In your answer, print every record exactly as it is written.

= Beginning of Section =

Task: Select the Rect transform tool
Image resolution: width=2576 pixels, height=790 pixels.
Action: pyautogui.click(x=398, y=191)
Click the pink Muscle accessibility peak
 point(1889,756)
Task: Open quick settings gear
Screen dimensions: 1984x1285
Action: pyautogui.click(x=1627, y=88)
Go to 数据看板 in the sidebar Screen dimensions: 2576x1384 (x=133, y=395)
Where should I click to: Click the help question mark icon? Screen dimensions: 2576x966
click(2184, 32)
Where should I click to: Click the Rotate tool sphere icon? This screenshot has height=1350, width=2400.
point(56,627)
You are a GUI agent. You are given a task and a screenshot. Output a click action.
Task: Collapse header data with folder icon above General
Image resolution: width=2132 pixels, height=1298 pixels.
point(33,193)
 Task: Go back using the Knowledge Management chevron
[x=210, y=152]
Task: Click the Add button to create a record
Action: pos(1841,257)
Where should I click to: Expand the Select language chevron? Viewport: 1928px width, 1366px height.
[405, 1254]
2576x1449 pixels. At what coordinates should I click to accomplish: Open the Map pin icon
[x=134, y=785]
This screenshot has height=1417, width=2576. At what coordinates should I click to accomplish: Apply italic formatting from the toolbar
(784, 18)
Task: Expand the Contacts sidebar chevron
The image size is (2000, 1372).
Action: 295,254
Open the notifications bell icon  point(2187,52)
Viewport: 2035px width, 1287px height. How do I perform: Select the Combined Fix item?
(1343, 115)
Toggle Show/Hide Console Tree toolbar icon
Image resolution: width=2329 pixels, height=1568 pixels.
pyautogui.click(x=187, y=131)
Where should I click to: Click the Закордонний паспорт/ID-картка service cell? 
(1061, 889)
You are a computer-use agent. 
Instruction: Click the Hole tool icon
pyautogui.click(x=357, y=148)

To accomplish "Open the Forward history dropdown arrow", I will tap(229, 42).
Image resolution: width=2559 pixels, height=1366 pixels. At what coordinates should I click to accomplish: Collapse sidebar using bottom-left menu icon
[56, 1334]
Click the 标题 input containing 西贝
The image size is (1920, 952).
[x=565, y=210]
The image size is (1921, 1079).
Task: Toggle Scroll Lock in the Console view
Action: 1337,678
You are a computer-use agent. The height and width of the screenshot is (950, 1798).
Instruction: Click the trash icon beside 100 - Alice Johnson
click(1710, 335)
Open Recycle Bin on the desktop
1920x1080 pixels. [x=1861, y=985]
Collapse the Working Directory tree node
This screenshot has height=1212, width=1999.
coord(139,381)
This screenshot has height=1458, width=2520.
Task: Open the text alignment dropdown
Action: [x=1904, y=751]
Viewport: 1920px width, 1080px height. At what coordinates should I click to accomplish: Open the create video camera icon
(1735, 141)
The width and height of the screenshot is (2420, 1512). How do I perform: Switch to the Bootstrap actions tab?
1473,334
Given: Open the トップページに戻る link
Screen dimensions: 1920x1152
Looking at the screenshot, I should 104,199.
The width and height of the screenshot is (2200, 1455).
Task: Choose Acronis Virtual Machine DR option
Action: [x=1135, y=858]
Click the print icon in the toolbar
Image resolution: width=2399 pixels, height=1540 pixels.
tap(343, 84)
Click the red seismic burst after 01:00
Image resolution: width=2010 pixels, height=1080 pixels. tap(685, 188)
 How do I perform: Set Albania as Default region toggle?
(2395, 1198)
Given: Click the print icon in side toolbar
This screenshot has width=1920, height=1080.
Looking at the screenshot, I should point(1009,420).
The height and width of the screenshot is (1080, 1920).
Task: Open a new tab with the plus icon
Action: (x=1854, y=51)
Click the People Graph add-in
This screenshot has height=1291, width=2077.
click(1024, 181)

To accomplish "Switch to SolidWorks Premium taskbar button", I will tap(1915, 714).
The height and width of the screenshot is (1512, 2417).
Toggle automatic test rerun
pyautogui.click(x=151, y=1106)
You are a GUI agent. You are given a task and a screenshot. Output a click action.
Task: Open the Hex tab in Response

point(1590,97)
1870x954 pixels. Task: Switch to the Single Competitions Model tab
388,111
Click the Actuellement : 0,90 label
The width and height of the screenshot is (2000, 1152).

= End of Section =

[ANSWER SECTION]:
Task: Select the Rect transform tool
Image resolution: width=2576 pixels, height=790 pixels.
Action: pyautogui.click(x=398, y=191)
Click the pink Muscle accessibility peak
 point(1889,756)
Task: Open quick settings gear
Screen dimensions: 1984x1285
Action: pyautogui.click(x=1627, y=88)
Go to 数据看板 in the sidebar Screen dimensions: 2576x1384 (x=133, y=395)
Where should I click to: Click the help question mark icon? Screen dimensions: 2576x966
click(2184, 32)
Where should I click to: Click the Rotate tool sphere icon? This screenshot has height=1350, width=2400.
point(56,627)
You are a GUI agent. You are given a task and a screenshot. Output a click action.
Task: Collapse header data with folder icon above General
Image resolution: width=2132 pixels, height=1298 pixels.
point(33,193)
 Task: Go back using the Knowledge Management chevron
[x=210, y=152]
Task: Click the Add button to create a record
Action: pos(1841,257)
Where should I click to: Expand the Select language chevron? Viewport: 1928px width, 1366px height.
[405, 1254]
2576x1449 pixels. At what coordinates should I click to accomplish: Open the Map pin icon
[x=134, y=785]
This screenshot has height=1417, width=2576. At what coordinates should I click to accomplish: Apply italic formatting from the toolbar
(784, 18)
Task: Expand the Contacts sidebar chevron
The image size is (2000, 1372).
Action: 295,254
Open the notifications bell icon  point(2187,52)
Viewport: 2035px width, 1287px height. How do I perform: Select the Combined Fix item?
(1343, 115)
Toggle Show/Hide Console Tree toolbar icon
Image resolution: width=2329 pixels, height=1568 pixels.
pyautogui.click(x=187, y=131)
Where should I click to: Click the Закордонний паспорт/ID-картка service cell? 
(1061, 889)
You are a computer-use agent. 
Instruction: Click the Hole tool icon
pyautogui.click(x=357, y=148)

To accomplish "Open the Forward history dropdown arrow", I will tap(229, 42).
Image resolution: width=2559 pixels, height=1366 pixels. At what coordinates should I click to accomplish: Collapse sidebar using bottom-left menu icon
[56, 1334]
Click the 标题 input containing 西贝
The image size is (1920, 952).
[x=565, y=210]
The image size is (1921, 1079).
Task: Toggle Scroll Lock in the Console view
Action: 1337,678
You are a computer-use agent. The height and width of the screenshot is (950, 1798).
Instruction: Click the trash icon beside 100 - Alice Johnson
click(1710, 335)
Open Recycle Bin on the desktop
1920x1080 pixels. [x=1861, y=985]
Collapse the Working Directory tree node
This screenshot has height=1212, width=1999.
coord(139,381)
This screenshot has height=1458, width=2520.
Task: Open the text alignment dropdown
Action: [x=1904, y=751]
Viewport: 1920px width, 1080px height. At what coordinates should I click to accomplish: Open the create video camera icon
(1735, 141)
The width and height of the screenshot is (2420, 1512). How do I perform: Switch to the Bootstrap actions tab?
1473,334
Given: Open the トップページに戻る link
Screen dimensions: 1920x1152
Looking at the screenshot, I should 104,199.
The width and height of the screenshot is (2200, 1455).
Task: Choose Acronis Virtual Machine DR option
Action: [x=1135, y=858]
Click the print icon in the toolbar
Image resolution: width=2399 pixels, height=1540 pixels.
tap(343, 84)
Click the red seismic burst after 01:00
Image resolution: width=2010 pixels, height=1080 pixels. tap(685, 188)
 How do I perform: Set Albania as Default region toggle?
(2395, 1198)
Given: Click the print icon in side toolbar
This screenshot has width=1920, height=1080.
Looking at the screenshot, I should point(1009,420).
The height and width of the screenshot is (1080, 1920).
Task: Open a new tab with the plus icon
Action: (x=1854, y=51)
Click the People Graph add-in
This screenshot has height=1291, width=2077.
click(1024, 181)

To accomplish "Switch to SolidWorks Premium taskbar button", I will tap(1915, 714).
The height and width of the screenshot is (1512, 2417).
Toggle automatic test rerun
pyautogui.click(x=151, y=1106)
You are a GUI agent. You are given a task and a screenshot. Output a click action.
Task: Open the Hex tab in Response

point(1590,97)
1870x954 pixels. Task: Switch to the Single Competitions Model tab
388,111
Click the Actuellement : 0,90 label
The width and height of the screenshot is (2000, 1152).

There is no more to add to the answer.